主に、AEP には、通常は AR または BERA に関連する短遅延 PS、さらに中間待機時間の PS (中間待機応答 [MLR]) や長時間の EP22などの後続の可能性が含まれます。重要なことは、聴覚情報の情報処理における妨害は、しばしば神経精神疾患(脱筋疾患、統合失調症等)の中心的な特徴であり、AEP改変関連する23,24 、25.行動調査は機能障害を明らかにすることができるのに対し、AEP研究は、特定の神経解剖学的構造に関連する聴覚機能障害の正確な時空間分析を可能にする26。

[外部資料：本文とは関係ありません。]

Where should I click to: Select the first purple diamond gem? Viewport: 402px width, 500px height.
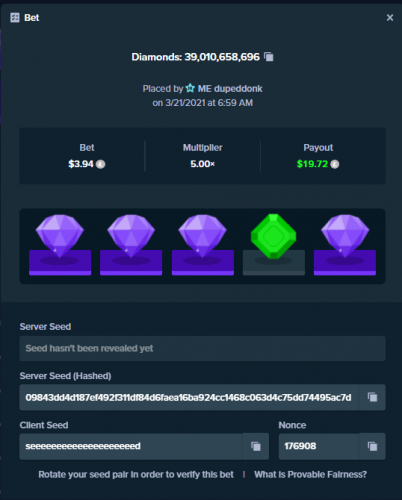click(x=60, y=236)
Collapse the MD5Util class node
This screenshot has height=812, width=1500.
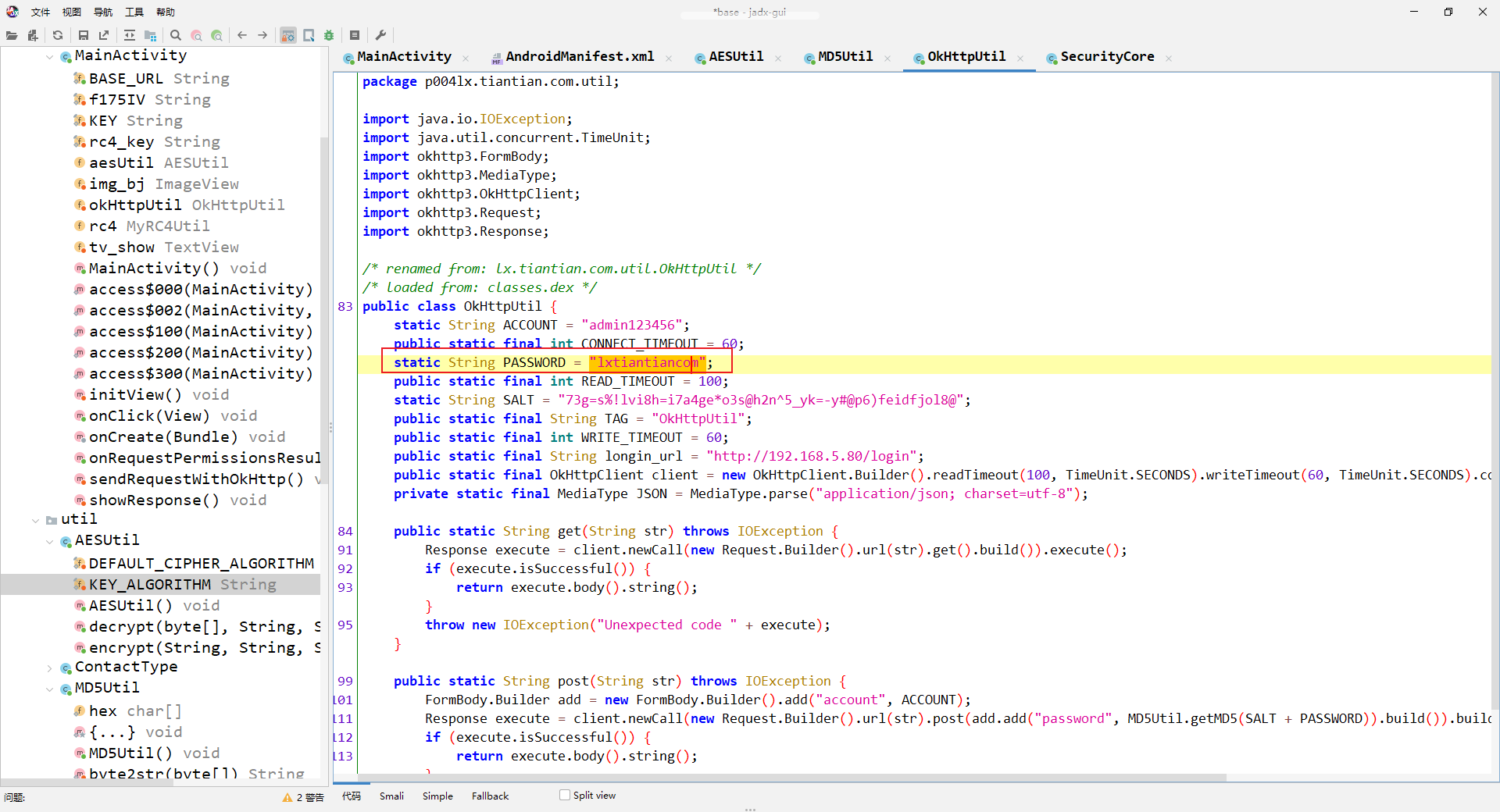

ABRは、早期、短遅延の音響的に、通常、中程度から高い強烈なクリックアプリケーションで検出され、最大7つのABRピーク(WI-WVII)が発生する可能性があります。最も重要な波(W I-WV)は、次の神経解剖学的構造に関連している:WIは聴神経(遠位部、内耳内)に関係する。WIIに人工内核(聴覚神経の近位部分、脳幹終端);優れたオリバリー複合体(SOC)にW III;WIVから横レムニスカス (LL);WVは、反対側27上の劣ったコリキュラス(IC)内の側レムニスカス(LL)の終了に対する(補足図1)。なお、WII-WVは、それらに寄与する上昇聴覚経路の複数の解剖学的構造を持つ可能性が高い。特に、聴覚管のピークと基礎構造の正確な相関関係は、まだ完全には明らかになっていない。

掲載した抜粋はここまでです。